• **INPUT FOR THIS TASK**:
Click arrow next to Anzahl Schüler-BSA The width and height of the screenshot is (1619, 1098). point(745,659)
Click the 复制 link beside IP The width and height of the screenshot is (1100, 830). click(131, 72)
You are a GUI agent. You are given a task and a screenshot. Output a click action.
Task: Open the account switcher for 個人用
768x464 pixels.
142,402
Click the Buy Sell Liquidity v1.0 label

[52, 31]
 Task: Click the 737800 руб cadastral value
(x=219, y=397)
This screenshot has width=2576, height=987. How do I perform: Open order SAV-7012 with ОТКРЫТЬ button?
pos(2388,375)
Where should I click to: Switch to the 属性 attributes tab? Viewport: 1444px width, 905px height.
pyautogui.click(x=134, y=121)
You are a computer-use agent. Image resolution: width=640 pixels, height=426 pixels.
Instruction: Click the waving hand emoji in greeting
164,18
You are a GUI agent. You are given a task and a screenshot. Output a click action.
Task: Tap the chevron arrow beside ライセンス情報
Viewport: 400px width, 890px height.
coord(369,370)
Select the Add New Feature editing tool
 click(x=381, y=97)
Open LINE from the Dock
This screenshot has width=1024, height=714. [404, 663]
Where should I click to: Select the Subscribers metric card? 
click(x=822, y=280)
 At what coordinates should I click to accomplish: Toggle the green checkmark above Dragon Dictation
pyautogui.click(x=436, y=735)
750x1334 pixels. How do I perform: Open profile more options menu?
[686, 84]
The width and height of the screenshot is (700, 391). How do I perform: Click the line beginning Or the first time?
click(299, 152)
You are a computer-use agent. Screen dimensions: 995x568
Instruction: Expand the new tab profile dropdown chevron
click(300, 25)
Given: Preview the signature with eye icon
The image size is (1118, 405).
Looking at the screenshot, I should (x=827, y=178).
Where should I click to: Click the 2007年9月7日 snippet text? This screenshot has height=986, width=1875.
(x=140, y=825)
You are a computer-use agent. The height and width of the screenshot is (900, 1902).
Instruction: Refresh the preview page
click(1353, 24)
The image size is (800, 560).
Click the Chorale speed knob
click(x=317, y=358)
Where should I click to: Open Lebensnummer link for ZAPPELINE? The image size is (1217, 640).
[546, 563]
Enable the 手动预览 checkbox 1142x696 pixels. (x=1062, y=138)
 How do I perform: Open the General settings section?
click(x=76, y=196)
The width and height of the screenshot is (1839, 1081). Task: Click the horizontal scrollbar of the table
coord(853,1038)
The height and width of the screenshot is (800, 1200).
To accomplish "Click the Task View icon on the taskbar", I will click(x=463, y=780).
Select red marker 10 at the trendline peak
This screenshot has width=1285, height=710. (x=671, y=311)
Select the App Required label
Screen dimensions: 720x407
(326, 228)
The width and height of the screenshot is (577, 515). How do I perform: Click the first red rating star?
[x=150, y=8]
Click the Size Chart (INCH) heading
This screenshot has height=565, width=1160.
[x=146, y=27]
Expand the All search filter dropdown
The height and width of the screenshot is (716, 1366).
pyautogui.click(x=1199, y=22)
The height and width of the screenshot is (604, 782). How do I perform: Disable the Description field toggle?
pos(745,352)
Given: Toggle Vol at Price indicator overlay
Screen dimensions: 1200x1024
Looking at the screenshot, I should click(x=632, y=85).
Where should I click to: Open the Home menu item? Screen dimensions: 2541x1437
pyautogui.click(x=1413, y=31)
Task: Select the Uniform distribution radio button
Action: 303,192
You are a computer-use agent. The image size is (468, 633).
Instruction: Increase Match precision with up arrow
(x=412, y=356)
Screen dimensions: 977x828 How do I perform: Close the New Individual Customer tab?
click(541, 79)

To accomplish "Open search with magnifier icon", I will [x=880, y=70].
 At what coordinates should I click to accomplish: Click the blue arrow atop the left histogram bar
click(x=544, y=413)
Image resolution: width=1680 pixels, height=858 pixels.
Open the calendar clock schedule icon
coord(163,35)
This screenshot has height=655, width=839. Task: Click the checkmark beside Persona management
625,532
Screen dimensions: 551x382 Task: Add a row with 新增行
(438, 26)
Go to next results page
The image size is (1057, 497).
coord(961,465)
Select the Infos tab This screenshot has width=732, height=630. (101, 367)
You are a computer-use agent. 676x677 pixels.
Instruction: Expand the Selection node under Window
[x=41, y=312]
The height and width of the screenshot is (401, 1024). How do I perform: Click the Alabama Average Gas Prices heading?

• **TASK REQUIREMENTS**: Work out how many lines of the material contain the word "search" and answer with that number only.

• **OUTPUT OF THE TASK**: 2